Since then, the company has created three additional franchises (Diablo, Starcraft, and Overwatch), and even a live-action movie (called Warcraft). Every year, the company holds an annual convention, called Blizzcon, where thousands compete in these games to potentially earn thousands of dollars (kind of like Fair Go Casino Online – but not really).
And just last week, professional Hearthstone player “Liooon” took home the grand prize of $200,000, making her the first woman ever to do so.
Blizzcon Tournaments, How They Work
The Blizzcon Hearthstone tournament is a multi-stage event since the format was changed from last year’s. The Americas, Europe, and Asia-Pacific regions had sixteen players each break up into divisions and compete against each other in their respective competitive seasons. Season #1 from May to July, with Season #2 from August to October.
The players play against all the other players in their division twice, done via a system known as “Double Round Robin” (Everyone plays against a random player, twice, and the results are tracked).
After that, the players are broken up into groups of 3-4 as part of the “Duel Tournament” stage, and from there, only two advance to the Single Elimination Stage.
This stage has players battle it out and determine the overall winners for the region.
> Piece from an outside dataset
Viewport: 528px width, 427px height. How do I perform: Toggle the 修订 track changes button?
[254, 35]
The winners from the three regions then move on to the Hearthstone Global Finals. Since there are two seasons, six players end up going to the Finals, although two additional players from China’s Open Series Playoffs also advance to the finals, making eight players total.
In the Global Finals, the eight champions play in two duel tournaments, leaving only four players standing to compete in the final Single Elimination bracket. All matches are best-of-three, except for the finals and the semi-finals, which are a best-of-five.
Liooon, World Champion
In the Grand Finals, Liooon faced off against America’s champion, Bloodyface, in a remarkably one-sided affair, where she won three-to-nil, officially making Liooon the first woman ever to become the Hearthstone World Champion!
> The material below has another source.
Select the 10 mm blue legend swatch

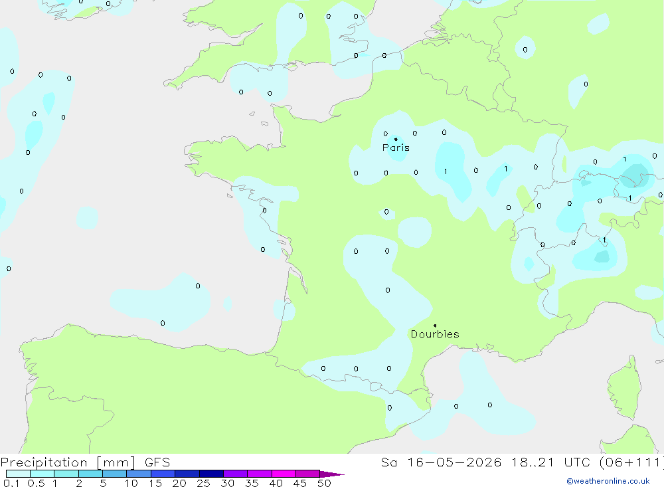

“Liooon”, known in real life as Xiaomeng Li, was born in the Xinjiang province of China. Her parents divorced at the age of nine, and she lived with her mother until college, where she eventually fell in love with Hearthstone.
“Being qualified for the Hearthstone Global Finals is by far the highest finish I’ve achieved in my Hearthstone career,” Liooon said, according to an article on Blizzard’s official website, “This is my first time to be able to get global attention as a representative of China. This is the best way to strike back at those people who doubted me only because I am a girl. It proves that girls can be strong pro players, just as guys do.”
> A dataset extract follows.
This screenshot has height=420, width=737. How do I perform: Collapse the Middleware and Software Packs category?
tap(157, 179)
“I’m a grinder,” she continues, “I’m always chasing higher ladder rank!”
She finished her statement by saying that, “If you want to [become an eSports champion], and you believe in yourself, you should just forget your gender and just go for it!”
In the semi-finals, Liooon defeated “Casie” in a 3-2 match, and Bloodyface defeated “Leaoh” 3-2. Casie and Leaoh each took home fifty-thousand dollars in the end.
Meanwhile, the fifth, sixth, seventh, and eighth players (“Surrender”, “Fenomeno”, “PNC”, and “tom60229” respectively) each took home twenty-five thousand dollars.